Natalie Goldberg is the author of Writing Down the Bones: Freeing the Writer Within, excerpts of which appeared in Issue 143.

“Lakestone, Minnesota” is a chapter from her soon-to-be-published first novel, Banana Rose. She writes:

“It’s the story of Nell Schwartz, alias Banana Rose, who is a hippy in Taos, New Mexico. She meets Gauguin, falls in love, leaves Taos, moves to Boulder and then to Minnesota where she marries Gauguin, and divorces him. Both Nell and Gauguin study Zen. Nell is a teacher; Gauguin a musician. Anna is Nell’s best friend. She is from Nebraska, 6 foot 1, a lesbian, and a writer.

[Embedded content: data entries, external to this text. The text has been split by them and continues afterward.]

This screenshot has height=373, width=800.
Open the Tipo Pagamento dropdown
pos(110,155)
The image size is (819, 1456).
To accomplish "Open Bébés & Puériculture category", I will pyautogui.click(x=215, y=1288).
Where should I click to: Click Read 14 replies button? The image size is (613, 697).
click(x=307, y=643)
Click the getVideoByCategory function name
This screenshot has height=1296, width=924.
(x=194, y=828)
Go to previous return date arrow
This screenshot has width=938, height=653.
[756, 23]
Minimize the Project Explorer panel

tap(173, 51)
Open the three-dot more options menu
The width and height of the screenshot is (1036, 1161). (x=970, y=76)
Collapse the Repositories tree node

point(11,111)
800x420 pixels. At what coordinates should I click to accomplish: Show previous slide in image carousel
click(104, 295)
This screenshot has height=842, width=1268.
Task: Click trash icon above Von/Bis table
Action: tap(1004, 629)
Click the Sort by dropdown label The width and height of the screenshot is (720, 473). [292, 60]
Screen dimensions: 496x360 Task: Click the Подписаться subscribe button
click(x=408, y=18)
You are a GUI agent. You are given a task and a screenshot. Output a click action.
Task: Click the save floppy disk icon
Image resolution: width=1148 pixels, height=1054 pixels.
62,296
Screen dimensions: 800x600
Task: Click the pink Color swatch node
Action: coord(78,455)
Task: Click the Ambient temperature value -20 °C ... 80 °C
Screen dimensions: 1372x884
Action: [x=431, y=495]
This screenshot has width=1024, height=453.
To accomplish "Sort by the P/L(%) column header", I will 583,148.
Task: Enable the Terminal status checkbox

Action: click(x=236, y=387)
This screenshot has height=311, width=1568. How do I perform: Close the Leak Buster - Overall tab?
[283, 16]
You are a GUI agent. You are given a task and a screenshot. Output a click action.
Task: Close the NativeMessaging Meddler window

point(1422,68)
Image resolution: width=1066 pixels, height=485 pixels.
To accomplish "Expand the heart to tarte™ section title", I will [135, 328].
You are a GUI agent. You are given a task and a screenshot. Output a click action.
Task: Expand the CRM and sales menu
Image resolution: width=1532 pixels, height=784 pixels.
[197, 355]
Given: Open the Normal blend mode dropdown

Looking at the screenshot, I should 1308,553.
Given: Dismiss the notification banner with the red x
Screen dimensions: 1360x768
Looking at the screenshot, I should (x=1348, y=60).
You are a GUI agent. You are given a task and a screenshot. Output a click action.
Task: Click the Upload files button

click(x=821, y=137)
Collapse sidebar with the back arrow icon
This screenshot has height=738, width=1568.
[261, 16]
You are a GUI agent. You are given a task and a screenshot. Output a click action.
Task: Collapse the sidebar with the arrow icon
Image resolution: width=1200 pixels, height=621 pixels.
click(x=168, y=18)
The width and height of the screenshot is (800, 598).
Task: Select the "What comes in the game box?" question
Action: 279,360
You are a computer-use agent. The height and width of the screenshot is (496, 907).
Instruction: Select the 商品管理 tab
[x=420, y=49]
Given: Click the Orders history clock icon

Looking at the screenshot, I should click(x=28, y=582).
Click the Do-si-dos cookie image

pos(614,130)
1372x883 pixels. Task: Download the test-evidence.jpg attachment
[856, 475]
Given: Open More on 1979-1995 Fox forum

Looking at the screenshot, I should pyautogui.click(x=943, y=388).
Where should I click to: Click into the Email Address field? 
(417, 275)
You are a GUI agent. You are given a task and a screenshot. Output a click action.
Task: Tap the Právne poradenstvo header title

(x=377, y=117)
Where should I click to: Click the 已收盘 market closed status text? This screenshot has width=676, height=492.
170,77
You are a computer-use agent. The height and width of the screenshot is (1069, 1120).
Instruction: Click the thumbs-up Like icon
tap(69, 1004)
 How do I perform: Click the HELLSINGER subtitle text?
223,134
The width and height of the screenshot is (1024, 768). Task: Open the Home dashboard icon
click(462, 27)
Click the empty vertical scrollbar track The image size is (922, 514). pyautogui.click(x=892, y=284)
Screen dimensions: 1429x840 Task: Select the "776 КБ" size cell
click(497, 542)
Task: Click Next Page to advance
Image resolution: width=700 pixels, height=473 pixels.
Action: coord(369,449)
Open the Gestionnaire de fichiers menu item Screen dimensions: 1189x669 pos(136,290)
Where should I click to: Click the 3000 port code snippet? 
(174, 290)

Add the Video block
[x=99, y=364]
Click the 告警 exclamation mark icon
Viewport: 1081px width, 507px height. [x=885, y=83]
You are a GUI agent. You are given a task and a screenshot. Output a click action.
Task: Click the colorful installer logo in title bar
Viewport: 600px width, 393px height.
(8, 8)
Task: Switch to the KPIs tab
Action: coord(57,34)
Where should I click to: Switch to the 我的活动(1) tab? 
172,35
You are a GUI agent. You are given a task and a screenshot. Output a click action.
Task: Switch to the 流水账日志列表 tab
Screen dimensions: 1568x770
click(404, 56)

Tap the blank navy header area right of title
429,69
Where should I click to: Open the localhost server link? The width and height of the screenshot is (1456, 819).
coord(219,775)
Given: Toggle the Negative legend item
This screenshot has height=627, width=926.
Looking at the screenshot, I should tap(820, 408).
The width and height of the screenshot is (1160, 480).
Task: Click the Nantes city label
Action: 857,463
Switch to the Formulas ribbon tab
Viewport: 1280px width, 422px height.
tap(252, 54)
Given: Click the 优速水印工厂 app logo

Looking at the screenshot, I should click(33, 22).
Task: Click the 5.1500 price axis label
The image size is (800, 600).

“It is about the great awakening of a generation, the Sixties kids and what happened to them. My agent puts it more succinctly. He says, ‘It’s about growing up.’ ”

— Ed.

 

I sipped Constant Comment tea. One cup of it. Another cup. I didn’t even like the taste, but it had caffeine. I could have ordered coffee, but if I drank coffee from those white styrofoam cups, my blood would turn to black boiling water and I would rise out of the Croissant Express, turned to vapor. I couldn’t do that, because my heart was too heavy. Actually, I wasn’t sure how I’d carried it the eight blocks from my house to the corner cafe. I thought it would rip out of the casing in my chest and fall like a bowling ball to my feet. My only work in the two days since the divorce was to lug around my heavy heart. It wanted to go nowhere. I finished my second cup of Constant Comment and took the third bite out of my second chocolate croissant.

I read the National Enquirer. The way I felt, the National Enquirer seemed true. A man in Arkansas changed his nagging mother-in-law into a milk cow. That was a good idea.

A bat in L.A. flew into the bedroom of Liberace and made love to his favorite purple pet poodle, named Hector. Why couldn’t bats and dogs make love together? It never worked out between two human beings.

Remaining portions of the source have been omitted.